Q2 current account -13.7B (surpassing -16B forecast) and +0.1% net exports bolster growth views pre-GDP, blending with bond selling as Trump’s inflation claims and Fed interference—firing attempts on Cook—risk politicized policy, inflating long-term costs and eroding US asset trust, spilling to Aussie yields via haven demand as gold hits $US3,578. Tariff truce talks (90-day extension possible) and EU deals ease trade wars, but Ukraine escalation and weakening US ISM (48.7 vs 49) underscore divergence, supporting higher-for-longer locally.

Upcoming S&P Global Services PMI (55.8 expected) and GDP (1.6% YY poll) could sway RBA, with swaps at ~60% Fed September cut amid data resilience. Positioning cautious per CFTC, eyeing diversified plays as US deficits worsen.
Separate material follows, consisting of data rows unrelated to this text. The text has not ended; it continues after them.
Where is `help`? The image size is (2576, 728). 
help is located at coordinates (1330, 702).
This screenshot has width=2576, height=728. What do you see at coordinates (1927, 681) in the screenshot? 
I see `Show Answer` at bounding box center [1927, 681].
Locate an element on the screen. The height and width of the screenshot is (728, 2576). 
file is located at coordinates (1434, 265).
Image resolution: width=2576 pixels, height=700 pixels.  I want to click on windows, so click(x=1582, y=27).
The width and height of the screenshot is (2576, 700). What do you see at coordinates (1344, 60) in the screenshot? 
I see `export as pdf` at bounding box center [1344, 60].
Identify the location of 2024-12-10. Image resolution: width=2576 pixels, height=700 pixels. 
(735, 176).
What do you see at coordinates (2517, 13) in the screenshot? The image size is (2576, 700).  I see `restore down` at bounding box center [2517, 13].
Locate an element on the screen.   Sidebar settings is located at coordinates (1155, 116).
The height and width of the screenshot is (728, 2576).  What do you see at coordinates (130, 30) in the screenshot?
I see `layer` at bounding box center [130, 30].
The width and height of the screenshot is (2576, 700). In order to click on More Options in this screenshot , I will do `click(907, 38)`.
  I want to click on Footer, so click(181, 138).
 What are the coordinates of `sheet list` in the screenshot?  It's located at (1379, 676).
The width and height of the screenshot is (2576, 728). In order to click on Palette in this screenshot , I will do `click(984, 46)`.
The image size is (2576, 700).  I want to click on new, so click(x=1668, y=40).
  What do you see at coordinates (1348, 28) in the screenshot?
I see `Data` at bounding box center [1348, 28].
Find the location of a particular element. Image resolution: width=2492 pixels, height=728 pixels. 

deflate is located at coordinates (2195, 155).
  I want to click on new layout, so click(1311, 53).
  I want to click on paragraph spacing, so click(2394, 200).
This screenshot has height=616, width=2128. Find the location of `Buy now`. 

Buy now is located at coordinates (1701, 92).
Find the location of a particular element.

Australia 10-Year Government Bond Yield

 

Overview of the US Bond Market

U.S. Treasuries weakened at the start of September, with the 30-year yield climbing toward 5% in tandem with a selloff in long-dated European bonds. The move comes during a historically challenging month for duration risk, as long-term government bonds have averaged 2% losses each September over the past decade. On Tuesday, benchmark yields settled about 4 basis points higher at the long end, retracing session highs after weaker-than-expected ISM manufacturing data showed soft activity, employment, and prices paid, though new orders improved.

Selling pressure was also fueled by a surge in corporate debt issuance, with 27 investment-grade deals launched in the post-Labor Day rush. Analysts suggested as much as $160 billion in supply could come this month, compounding the seasonal weakness. Kathy Jones of Charles Schwab noted that markets are demanding a higher term premium until clearer economic signals or policy coherence emerges, with Friday’s jobs report seen as pivotal.

Global dynamics added pressure: U.K. 30-year yields reached levels last seen in 1998, while French yields rose to 4.51%. Pimco’s Michael Cudzil and Natixis’s John Briggs highlighted that yields around 5% may not hold but underscore persistent concerns about long-end vulnerability.

Markets are increasingly pricing Federal Reserve easing, with fed funds futures assigning a 92% chance of a quarter-point cut in September and 55 basis points by year-end. While Governor Christopher Waller backed a 25-basis-point reduction, he left the door open to larger cuts if labor data deteriorates. Economists expect Friday’s report to show 75,000 new jobs and unemployment rising to 4.3%. Weak outcomes could push traders to consider a half-point cut, amplifying volatility in long bonds already pressured by global fiscal strains and heavy issuance.